ChatGPT’s Advanced Voice Mode can now help provide real-time design tips for your home, assistance with math homework, or instant replies to your texts from the Messages app.
After teasing the public with a glimpse of the chatbot’s ability to “reason across” vision along with text and audio during OpenAI’s Spring Update in May, the company finally launched the feature on Thursday as part of day six of OpenAI’s “Shipmas.”
“We are so excited to start the rollout of video and screen share in Advanced Voice today,” the company said in the livestream on Thursday. “We know this is a long time coming.”
OpenAI initially said the voice and video features would be rolling out in the weeks after its Spring Update. However, Advanced Voice Mode didn’t end up launching to users until September, and the video mode didn’t come out until this week.
The new capabilities help provide more depth in conversations with ChatGPT by adding “realtime visual context” with live video and screen sharing. Users can access the live video by selecting the Advanced Voice Mode icon in the ChatGPT app and then choosing the video button on the bottom far left.
In the livestream demonstration on Thursday, ChatGPT helped an OpenAI employee make pour-over coffee.

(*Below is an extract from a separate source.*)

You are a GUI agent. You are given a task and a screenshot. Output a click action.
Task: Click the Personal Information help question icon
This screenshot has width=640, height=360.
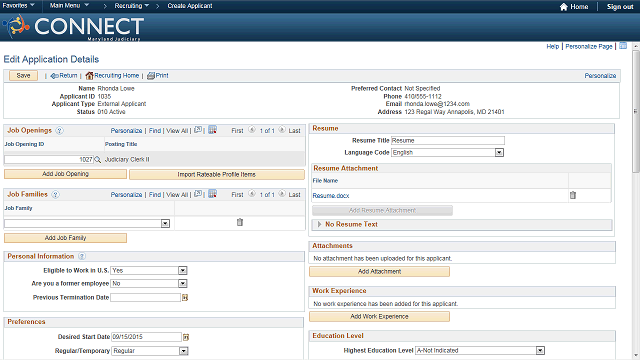click(x=82, y=256)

The chatbot noticed details like what the employee was wearing and then walked him through the steps of making he drink, elaborating on certain parts of the process when asked. The chatbot also gave him feedback on his technique.
To share your screen with ChatGPT, hit the drop-down menu and select “Share Screen.” In the “Shipmas” demo, ChatGPT could identify that the user was in the Messages app, understand the message sent, and then help formulate a response after the user asked.
During the company’s Spring Update, OpenAI showed off some other uses of the video mode. The chatbot was able to interpret emotions based on facial expressions and also demonstrated its ability to act as a tutor. OpenAI Research Lead Barret Zoph walked through an equation on a whiteboard (3x+1=4) and ChatGPT provided him with hints to find the value of x.
The feature had a couple of stumbles during the Spring Update demonstration, like referring to one of the employees as a “wooden surface” or trying to solve a math problem before it was shown.
Now that it’s out, we decided to give the feature a whirl — and so far, it seems pretty impressive.
We showed the chatbot an office plant and asked it to tell us about it, give context on whether it’s healthy, and explain what the watering schedule should look like. The chatbot accurately described browning and drying on the leaf tips and identified it as an Aloe Vera plant, which seems to fit the right description.
The new video feature will be rolling out this week in the latest version of the ChatGPT mobile app to Team and most Plus and Pro users. The feature isn’t available in the EU, Switzerland, Iceland, Norway, and Liechtenstein yet, but OpenAI said it will be as soon as possible.